The SC termed the pleas as “frivolous” and imposed penalty of Rs 1 lakh each on both petitioners.

“It’s amply clear that the construction activities which are being undertaken, are being undertaken in pursuance of the directions issued by a three-judge bench of this court in the case of Mrinalini Padhi. The construction is being carried out for the purpose of providing basic and essential amenities like toilets for men and women, cloak rooms, electricity rooms etc. These are the basic facilities which are necessary for the convenience of the devotees at large,” the bench of Justices B R Gavai and Hima Kohli, which reserved its verdict in the case on Thursday, observed.

“The legislative intent appears to be clear. The legislature has deliberately excluded four categories from the definition of ‘construction’. The purpose behind it appears to be that the repairs and renovation of the buildings which are existing and the constructions which are necessary for providing basic facilities like drainage, toilets, water supply and distribution of electricity should be kept out of the riguor of requirement of statutory permissions,” the bench observed.

On petitioner’s lawyer Vinay Navare’s argument that only an individual can be allowed to construct toilets on the prohibited area but the state cannot, the bench observed, “An argument was sought to be advanced by Navare that the said provision is only to enable a person who resides in the prohibited area to get his existing structure re-constructed, repaired and renovated and the said provision cannot come to the aid of the state to create facilities for the public. Such an argument is taken note of only to be rejected,” Justice Gavai and Justice Kohli observed.

“If an individual person can construct a toilet in a prohibited area, can the state be denied to do so when the state finds it necessary to do it in the larger public interest…? The answer is an emphatic ‘no’,” the bench observed.

“A hue and cry was made that the construction carried out is contrary to the inspection report carried out by the ASI. However, the note of the Director General of ASI dated February 21, 2022, as well as the affidavit filed by the ASI before the High Court would falsify this position,” it said.

“The High Court itself has recorded the statement of the Advocate General of Odisha that both the ASI and the state government would work together to ensure that no archaeological remains are missed out or damaged,” it further observed.

“It could thus be seen that even if the appellants had any genuine concern, the same is already taken care of in the impugned order,” it said.

The SC also pulled up the petitioners.

“The matter was mentioned for obtaining urgent orders before the vacation bench on Monday, ie May 30. Since the matter was not listed on Tuesday, ie May 31, it was again mentioned on the said date.
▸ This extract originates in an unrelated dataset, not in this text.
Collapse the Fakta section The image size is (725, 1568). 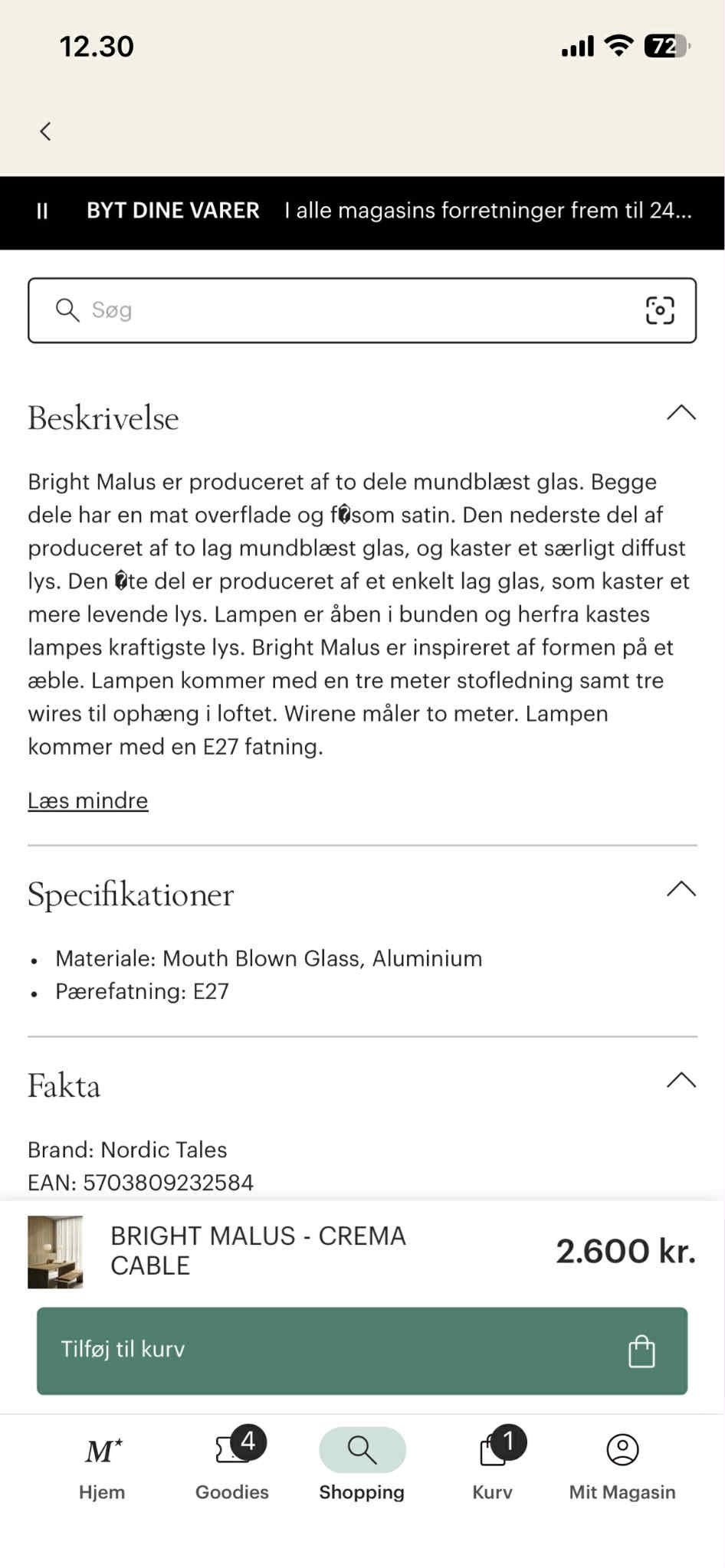pos(681,1081)
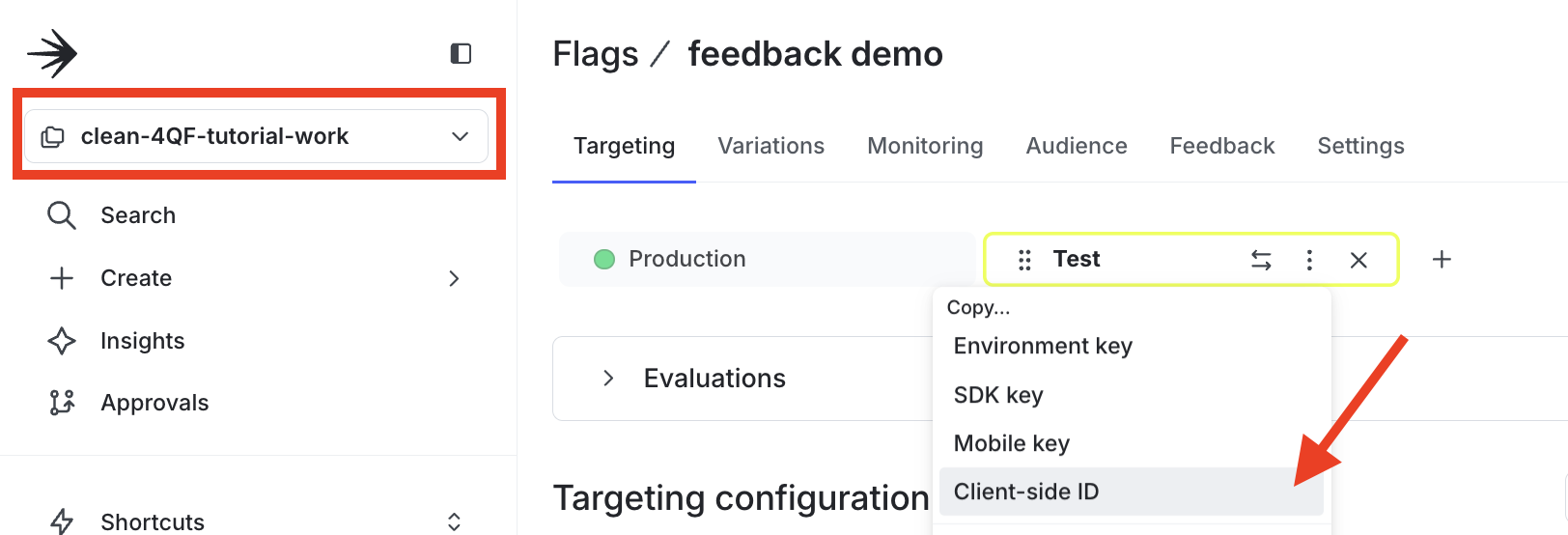Click the Insights sparkle icon

[x=62, y=341]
Again, a hue and cry was made as if heavens are going to fall if the petitions were not listed,” the SC bench said.

“We are of the considered view that the public interest litigation filed before the High Court rather than being in public interest, is detrimental to the public interest at large,” the bench observed.
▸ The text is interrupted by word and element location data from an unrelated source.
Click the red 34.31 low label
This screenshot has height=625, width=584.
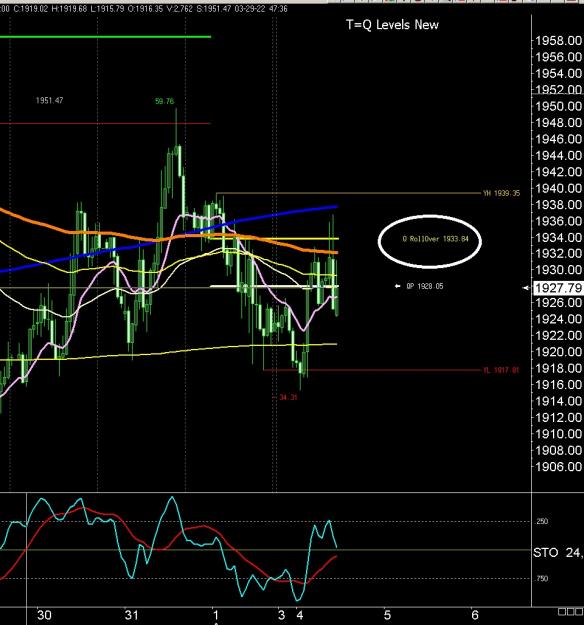coord(288,397)
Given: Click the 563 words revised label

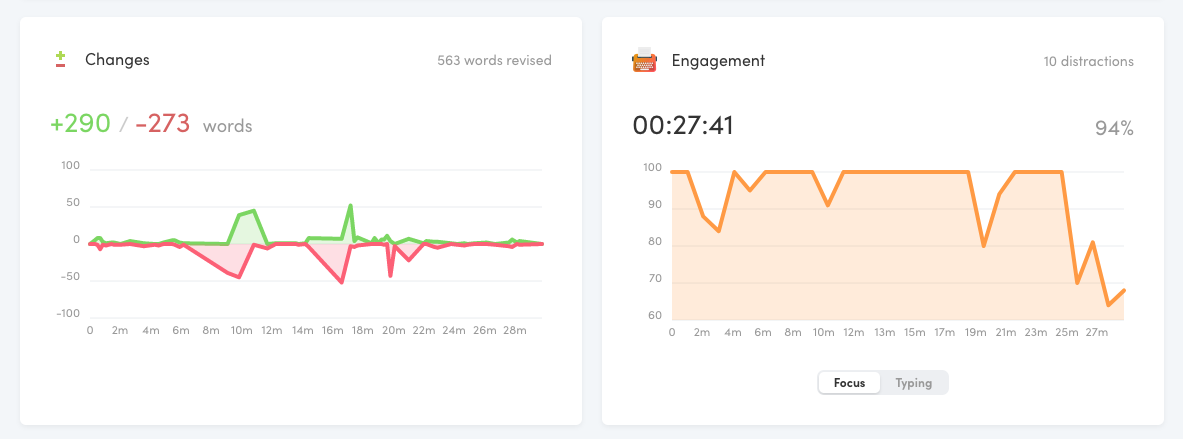Looking at the screenshot, I should pos(494,61).
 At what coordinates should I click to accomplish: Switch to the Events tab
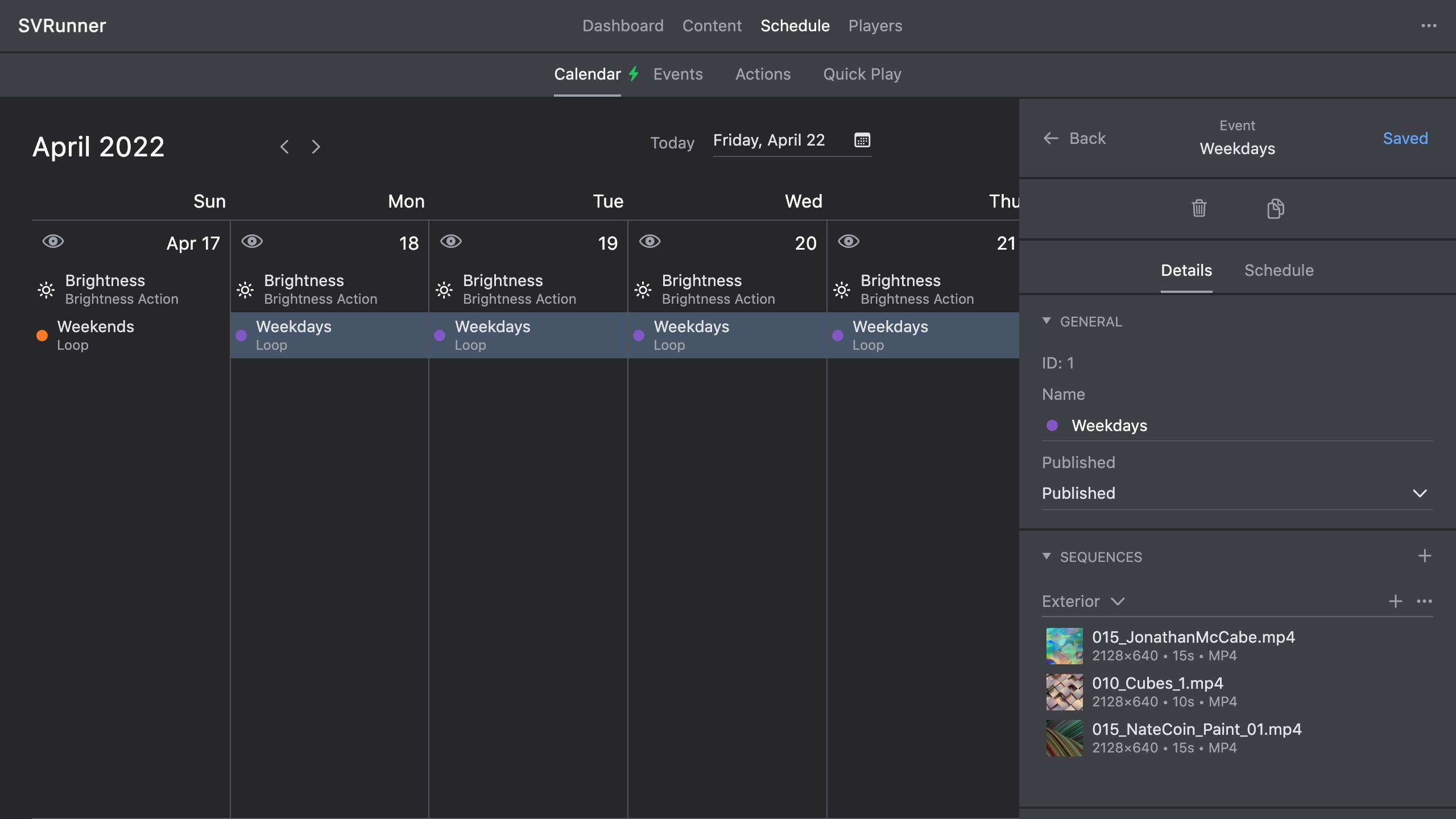click(677, 74)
“In the recent past, it is noticed that there is a mushroom growth of public interest litigations. However, in many of such petitions, there is no public interest involved at all. The petitions are either publicity interest litigations or personal interest litigation. We highly deprecate practice of filing such frivolous petitions,” it observed while dismissing the pleas and imposing fines of Rs 1 lakh each on the petitioners.